--- SUPPLIED RECORDS ---

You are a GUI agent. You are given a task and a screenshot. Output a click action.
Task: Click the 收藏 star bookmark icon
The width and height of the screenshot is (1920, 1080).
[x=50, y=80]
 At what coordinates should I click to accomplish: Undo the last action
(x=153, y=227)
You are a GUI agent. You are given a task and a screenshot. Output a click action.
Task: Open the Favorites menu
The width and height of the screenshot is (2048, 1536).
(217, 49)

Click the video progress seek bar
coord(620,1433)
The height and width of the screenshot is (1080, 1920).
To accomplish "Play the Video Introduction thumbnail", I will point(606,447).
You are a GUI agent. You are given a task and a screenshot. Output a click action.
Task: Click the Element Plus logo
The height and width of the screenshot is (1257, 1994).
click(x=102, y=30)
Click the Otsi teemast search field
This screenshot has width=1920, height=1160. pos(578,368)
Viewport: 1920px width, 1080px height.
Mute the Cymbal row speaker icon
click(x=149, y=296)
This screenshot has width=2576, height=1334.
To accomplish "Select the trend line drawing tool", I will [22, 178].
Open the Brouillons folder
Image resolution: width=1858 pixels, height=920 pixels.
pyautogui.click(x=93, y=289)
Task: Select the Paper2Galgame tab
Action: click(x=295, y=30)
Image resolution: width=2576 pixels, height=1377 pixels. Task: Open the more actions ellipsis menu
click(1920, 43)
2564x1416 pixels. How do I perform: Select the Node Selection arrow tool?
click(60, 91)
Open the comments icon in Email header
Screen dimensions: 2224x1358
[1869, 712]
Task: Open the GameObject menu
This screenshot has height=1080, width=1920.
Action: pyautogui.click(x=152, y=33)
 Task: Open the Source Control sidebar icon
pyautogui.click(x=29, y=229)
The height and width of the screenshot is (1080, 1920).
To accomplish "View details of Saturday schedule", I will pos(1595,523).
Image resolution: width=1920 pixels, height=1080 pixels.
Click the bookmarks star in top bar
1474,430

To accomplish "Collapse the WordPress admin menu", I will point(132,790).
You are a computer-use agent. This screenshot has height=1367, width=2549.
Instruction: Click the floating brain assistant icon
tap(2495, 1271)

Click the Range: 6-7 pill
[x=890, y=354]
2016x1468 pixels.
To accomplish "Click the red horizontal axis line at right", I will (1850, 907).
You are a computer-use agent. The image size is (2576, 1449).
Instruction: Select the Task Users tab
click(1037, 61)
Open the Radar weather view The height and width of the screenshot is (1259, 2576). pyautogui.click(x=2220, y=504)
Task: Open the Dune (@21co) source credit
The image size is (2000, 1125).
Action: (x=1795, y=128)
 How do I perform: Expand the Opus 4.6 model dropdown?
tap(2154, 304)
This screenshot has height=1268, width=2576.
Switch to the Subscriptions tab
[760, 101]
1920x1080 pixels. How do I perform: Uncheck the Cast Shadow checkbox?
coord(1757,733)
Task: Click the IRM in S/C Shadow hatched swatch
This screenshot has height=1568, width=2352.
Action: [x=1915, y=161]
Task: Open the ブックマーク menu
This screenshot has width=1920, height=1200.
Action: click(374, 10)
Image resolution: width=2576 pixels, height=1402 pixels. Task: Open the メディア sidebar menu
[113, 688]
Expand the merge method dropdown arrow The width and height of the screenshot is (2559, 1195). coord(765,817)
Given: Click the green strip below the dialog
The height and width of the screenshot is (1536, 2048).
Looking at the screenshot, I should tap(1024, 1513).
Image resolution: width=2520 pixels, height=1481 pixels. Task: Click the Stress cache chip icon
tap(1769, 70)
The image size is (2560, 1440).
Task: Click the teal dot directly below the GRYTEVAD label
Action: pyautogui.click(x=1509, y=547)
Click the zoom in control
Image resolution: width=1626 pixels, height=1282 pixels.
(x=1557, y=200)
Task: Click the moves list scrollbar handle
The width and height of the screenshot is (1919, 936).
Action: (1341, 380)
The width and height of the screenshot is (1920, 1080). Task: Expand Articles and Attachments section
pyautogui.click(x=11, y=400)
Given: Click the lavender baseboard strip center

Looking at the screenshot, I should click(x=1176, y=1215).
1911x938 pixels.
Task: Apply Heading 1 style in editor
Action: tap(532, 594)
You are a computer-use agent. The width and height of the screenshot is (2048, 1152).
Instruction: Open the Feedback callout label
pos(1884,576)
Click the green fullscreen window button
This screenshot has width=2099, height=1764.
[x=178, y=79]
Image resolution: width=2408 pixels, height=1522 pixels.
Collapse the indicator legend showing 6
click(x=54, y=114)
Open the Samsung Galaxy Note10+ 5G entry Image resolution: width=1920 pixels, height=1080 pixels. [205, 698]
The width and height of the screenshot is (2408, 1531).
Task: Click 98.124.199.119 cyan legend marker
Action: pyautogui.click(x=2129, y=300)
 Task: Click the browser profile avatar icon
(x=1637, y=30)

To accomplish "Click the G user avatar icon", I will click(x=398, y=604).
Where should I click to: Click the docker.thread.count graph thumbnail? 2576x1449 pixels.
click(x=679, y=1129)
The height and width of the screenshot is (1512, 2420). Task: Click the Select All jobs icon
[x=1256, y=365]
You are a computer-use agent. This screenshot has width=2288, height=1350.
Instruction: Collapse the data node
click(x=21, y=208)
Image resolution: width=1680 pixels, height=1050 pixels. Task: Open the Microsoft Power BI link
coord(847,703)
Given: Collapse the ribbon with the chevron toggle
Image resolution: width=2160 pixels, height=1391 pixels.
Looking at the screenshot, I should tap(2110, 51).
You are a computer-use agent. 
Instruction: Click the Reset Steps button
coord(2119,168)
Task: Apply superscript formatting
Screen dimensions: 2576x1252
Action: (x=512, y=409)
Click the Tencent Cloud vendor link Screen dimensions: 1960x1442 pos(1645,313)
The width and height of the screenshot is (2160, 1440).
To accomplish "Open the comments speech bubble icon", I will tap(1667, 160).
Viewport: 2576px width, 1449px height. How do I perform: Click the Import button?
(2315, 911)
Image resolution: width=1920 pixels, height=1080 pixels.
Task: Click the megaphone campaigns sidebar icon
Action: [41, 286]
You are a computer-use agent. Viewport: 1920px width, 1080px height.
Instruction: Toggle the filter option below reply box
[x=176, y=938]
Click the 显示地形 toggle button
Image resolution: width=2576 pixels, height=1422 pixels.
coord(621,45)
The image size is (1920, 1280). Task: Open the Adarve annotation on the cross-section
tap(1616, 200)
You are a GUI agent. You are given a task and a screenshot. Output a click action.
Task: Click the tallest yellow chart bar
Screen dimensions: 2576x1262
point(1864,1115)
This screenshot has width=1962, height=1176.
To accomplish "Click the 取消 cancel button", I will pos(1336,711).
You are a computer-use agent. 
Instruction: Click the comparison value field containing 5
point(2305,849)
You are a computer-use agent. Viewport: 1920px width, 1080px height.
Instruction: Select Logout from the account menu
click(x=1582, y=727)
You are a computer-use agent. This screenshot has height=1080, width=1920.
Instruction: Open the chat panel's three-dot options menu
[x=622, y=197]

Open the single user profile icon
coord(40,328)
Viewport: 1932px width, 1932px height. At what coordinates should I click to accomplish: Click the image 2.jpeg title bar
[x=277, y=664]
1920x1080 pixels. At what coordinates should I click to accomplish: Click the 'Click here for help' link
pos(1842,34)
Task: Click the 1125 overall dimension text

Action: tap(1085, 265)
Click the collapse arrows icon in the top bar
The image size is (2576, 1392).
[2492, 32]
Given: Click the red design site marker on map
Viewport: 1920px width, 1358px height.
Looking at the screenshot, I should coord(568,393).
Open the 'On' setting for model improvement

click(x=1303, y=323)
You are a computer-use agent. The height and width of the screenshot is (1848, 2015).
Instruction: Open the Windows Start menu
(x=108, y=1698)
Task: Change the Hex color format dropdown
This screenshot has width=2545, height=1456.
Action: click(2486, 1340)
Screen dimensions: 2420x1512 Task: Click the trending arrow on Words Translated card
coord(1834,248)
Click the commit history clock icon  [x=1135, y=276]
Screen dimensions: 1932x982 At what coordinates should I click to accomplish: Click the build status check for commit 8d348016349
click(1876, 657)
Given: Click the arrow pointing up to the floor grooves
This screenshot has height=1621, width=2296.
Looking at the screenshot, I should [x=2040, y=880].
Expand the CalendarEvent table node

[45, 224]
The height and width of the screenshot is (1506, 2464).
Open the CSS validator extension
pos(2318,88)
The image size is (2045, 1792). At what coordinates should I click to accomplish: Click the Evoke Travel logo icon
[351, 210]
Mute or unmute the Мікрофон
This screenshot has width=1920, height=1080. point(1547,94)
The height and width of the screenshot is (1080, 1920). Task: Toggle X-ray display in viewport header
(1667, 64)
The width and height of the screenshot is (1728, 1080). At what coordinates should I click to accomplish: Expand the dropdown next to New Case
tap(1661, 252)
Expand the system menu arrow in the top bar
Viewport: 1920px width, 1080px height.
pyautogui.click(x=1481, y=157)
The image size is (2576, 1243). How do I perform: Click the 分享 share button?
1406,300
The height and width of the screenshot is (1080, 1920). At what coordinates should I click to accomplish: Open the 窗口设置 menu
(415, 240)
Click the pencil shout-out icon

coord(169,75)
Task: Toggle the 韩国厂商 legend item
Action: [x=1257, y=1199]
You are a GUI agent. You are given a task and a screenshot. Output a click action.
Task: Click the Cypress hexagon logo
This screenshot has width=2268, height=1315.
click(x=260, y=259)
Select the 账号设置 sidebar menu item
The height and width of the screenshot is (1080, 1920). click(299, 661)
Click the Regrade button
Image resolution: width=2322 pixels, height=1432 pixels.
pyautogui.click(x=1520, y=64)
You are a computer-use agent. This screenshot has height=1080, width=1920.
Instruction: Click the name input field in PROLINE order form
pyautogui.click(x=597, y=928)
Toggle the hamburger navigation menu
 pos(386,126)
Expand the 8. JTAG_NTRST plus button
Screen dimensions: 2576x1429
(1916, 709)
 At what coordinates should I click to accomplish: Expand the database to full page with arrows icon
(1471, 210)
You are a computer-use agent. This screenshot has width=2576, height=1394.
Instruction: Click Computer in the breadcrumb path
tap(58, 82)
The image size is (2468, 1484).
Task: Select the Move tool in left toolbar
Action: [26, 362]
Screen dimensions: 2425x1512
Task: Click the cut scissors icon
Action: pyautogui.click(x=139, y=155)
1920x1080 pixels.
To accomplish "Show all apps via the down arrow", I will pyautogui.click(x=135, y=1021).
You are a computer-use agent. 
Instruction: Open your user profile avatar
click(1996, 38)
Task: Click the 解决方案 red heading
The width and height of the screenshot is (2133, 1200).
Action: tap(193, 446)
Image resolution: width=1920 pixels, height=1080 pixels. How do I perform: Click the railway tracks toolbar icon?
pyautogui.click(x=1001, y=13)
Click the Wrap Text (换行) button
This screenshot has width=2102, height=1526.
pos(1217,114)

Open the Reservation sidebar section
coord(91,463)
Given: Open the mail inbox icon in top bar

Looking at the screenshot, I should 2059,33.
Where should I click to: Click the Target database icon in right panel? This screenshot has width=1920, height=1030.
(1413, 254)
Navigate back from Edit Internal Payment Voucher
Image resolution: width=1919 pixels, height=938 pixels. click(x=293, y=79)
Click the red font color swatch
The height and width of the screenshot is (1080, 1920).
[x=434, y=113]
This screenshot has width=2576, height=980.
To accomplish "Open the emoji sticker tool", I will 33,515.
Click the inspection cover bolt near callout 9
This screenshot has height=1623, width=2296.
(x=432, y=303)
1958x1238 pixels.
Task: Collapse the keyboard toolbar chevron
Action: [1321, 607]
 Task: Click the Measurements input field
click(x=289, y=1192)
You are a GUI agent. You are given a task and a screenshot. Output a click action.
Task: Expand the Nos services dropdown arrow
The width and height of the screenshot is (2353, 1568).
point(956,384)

---

Once you reach the line with "Instruction: Click Computer" in the data above, copy it and every line after it exactly, up to and including the line with "Task: Expand the Nos services dropdown arrow".

Instruction: Click Computer in the breadcrumb path
tap(58, 82)
The image size is (2468, 1484).
Task: Select the Move tool in left toolbar
Action: [26, 362]
Screen dimensions: 2425x1512
Task: Click the cut scissors icon
Action: pyautogui.click(x=139, y=155)
1920x1080 pixels.
To accomplish "Show all apps via the down arrow", I will pyautogui.click(x=135, y=1021).
You are a computer-use agent. 
Instruction: Open your user profile avatar
click(1996, 38)
Task: Click the 解决方案 red heading
The width and height of the screenshot is (2133, 1200).
Action: tap(193, 446)
Image resolution: width=1920 pixels, height=1080 pixels. How do I perform: Click the railway tracks toolbar icon?
pyautogui.click(x=1001, y=13)
Click the Wrap Text (换行) button
This screenshot has width=2102, height=1526.
pos(1217,114)

Open the Reservation sidebar section
coord(91,463)
Given: Open the mail inbox icon in top bar

Looking at the screenshot, I should 2059,33.
Where should I click to: Click the Target database icon in right panel? This screenshot has width=1920, height=1030.
(1413, 254)
Navigate back from Edit Internal Payment Voucher
Image resolution: width=1919 pixels, height=938 pixels. click(x=293, y=79)
Click the red font color swatch
The height and width of the screenshot is (1080, 1920).
[x=434, y=113]
This screenshot has width=2576, height=980.
To accomplish "Open the emoji sticker tool", I will 33,515.
Click the inspection cover bolt near callout 9
This screenshot has height=1623, width=2296.
(x=432, y=303)
1958x1238 pixels.
Task: Collapse the keyboard toolbar chevron
Action: [1321, 607]
 Task: Click the Measurements input field
click(x=289, y=1192)
You are a GUI agent. You are given a task and a screenshot. Output a click action.
Task: Expand the Nos services dropdown arrow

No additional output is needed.